It looks like one of the potential hurdles to the planned licensing of high-demand spectrum in South Africa may have been overcome after the country’s number three operator Telkom ended its legal battle with regulator the Independent Communications Authority of South Africa (ICASA).
Telkom reportedly reached an out-of-court settlement with ICASA late last week. Among its complaints had been that the spectrum auction process favoured big mobile operators and was anti-competitive.
The auction had already gone ahead – on 17 March – so there was potential for disruption had Telkom’s complaint been upheld. It would certainly have been a major blow for a process that was much more successful than had been expected, raising nearly a billion dollars from the six bidders taking part.

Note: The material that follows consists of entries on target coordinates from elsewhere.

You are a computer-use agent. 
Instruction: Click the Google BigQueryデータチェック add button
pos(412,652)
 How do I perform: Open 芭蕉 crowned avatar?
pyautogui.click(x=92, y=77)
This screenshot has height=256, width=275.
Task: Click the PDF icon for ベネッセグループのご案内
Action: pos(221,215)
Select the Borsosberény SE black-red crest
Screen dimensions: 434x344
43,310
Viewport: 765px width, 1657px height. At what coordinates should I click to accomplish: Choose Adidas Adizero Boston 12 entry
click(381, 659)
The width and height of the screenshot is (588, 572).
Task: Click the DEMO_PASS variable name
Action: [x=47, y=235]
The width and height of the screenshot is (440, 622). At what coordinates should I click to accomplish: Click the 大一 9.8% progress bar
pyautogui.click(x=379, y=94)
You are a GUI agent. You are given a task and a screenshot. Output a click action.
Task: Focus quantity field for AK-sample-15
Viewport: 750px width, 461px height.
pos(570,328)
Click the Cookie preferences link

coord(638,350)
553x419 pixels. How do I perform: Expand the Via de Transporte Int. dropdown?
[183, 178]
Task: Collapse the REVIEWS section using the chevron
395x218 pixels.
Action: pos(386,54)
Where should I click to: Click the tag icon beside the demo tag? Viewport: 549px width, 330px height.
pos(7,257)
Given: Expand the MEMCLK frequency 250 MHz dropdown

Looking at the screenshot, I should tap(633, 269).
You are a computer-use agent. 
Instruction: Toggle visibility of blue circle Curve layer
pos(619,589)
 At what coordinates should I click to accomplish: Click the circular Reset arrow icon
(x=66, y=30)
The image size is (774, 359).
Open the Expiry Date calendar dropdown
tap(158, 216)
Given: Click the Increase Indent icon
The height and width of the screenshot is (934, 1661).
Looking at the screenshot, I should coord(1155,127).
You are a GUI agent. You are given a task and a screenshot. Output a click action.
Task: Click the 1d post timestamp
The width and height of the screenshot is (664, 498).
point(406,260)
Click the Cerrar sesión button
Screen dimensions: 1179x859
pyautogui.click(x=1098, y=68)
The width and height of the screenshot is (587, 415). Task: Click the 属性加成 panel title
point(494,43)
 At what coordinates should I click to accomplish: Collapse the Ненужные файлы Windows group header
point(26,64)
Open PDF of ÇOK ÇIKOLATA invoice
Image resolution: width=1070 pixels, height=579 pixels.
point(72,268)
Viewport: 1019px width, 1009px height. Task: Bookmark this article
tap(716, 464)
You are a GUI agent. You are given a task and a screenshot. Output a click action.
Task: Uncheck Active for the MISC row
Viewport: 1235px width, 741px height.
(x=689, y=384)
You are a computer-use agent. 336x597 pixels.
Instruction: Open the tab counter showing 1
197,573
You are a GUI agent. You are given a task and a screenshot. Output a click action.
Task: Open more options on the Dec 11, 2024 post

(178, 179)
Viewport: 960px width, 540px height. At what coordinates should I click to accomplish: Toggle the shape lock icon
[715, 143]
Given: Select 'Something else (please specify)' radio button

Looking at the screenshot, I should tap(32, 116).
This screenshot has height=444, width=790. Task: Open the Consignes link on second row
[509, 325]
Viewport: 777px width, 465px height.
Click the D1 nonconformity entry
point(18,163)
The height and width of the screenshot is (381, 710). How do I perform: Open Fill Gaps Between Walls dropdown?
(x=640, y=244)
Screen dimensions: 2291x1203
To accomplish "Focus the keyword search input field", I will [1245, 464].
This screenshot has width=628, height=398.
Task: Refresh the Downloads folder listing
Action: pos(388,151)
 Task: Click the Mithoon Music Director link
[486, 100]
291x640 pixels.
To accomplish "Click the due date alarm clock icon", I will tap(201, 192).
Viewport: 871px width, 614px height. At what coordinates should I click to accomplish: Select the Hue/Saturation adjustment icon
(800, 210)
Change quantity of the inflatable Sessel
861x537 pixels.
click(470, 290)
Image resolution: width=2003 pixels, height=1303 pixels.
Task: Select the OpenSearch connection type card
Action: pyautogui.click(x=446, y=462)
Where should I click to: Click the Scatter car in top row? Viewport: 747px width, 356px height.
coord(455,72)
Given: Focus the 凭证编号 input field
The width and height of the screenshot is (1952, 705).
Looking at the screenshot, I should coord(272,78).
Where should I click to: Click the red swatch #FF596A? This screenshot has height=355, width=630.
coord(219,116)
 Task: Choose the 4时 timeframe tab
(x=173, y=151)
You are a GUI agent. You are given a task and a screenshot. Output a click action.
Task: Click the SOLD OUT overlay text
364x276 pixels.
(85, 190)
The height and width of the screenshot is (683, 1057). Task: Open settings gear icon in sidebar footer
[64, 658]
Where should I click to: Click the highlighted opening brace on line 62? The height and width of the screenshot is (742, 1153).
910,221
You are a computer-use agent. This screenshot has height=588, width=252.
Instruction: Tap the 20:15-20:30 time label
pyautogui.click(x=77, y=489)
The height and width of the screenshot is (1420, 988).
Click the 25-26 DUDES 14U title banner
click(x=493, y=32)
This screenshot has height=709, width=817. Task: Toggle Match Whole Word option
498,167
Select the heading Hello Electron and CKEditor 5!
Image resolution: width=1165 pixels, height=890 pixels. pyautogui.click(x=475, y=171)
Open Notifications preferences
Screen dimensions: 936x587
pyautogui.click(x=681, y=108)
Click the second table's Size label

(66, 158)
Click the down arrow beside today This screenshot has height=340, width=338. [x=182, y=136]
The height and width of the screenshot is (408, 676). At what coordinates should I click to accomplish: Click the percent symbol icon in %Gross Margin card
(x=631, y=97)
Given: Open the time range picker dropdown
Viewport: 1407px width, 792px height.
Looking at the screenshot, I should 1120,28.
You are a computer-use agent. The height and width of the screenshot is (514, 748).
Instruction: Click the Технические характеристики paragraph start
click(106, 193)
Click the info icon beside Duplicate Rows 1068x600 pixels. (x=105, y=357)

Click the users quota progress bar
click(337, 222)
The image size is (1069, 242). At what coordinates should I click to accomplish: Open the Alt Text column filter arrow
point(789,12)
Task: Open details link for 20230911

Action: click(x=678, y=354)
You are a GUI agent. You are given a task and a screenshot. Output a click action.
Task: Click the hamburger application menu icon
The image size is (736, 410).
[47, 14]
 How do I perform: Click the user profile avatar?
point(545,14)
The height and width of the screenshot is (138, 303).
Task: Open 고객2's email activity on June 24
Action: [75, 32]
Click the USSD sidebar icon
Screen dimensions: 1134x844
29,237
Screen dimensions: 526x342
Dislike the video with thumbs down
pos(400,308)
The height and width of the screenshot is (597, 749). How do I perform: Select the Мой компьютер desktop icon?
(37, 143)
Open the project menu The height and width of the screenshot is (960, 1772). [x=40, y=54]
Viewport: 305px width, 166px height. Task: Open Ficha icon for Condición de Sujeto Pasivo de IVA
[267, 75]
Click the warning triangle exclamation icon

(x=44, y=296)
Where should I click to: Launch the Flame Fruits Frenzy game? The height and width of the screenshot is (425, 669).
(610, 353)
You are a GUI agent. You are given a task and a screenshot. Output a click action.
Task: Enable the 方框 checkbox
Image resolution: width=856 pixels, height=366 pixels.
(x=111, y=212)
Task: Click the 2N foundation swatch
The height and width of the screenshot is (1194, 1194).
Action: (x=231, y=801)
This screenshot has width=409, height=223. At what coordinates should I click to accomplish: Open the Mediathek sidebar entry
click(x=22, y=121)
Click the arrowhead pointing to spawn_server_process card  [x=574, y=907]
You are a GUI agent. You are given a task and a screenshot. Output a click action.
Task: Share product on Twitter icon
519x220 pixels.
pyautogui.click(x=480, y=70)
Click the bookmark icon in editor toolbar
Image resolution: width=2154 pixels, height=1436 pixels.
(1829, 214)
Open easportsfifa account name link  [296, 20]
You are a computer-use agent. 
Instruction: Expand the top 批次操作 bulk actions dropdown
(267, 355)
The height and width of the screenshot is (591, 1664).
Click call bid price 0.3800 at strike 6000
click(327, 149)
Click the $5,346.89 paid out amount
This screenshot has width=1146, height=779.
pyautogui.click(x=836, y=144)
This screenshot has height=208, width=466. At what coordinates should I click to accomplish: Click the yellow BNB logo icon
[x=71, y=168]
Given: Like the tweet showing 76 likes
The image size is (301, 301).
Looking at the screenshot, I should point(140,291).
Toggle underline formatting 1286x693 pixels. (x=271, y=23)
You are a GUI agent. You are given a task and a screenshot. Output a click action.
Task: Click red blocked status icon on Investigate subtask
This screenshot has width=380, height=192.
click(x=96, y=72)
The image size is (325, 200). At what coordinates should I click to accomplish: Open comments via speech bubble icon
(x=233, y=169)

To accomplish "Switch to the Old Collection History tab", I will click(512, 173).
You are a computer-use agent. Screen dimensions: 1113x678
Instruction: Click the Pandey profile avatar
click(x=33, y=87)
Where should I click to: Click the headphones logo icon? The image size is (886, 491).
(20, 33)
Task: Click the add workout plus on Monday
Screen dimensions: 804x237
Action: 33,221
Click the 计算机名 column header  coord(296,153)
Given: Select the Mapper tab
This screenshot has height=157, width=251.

Now however, Telkom seems to be happy that the settlement addresses the main complaints that led Telkom to take its case to court; in particular it gives so-called challenger operators like Telkom further opportunity to acquire sub-1 GHz spectrum.
ICASA said in a separate statement it will commence with the licensing of the unsold 800MHz spectrum band that was not sold in last month's auction and any other spectrum that is presently available for licensing.
Reuters points out that in the licensing process of the spectrum, ICASA will consider the imbalances in this band and the impact of the outcome of the auction on competition in the mobile market. It will also carry out an inquiry into the existence of a secondary market for spectrum and whether regulatory intervention is required.
Is the long wait – over 17 years so far – for new spectrum to expand 4G capacity and roll out 5G finally over? It may be, though the licensing of the remaining spectrum will not be over until March 2023.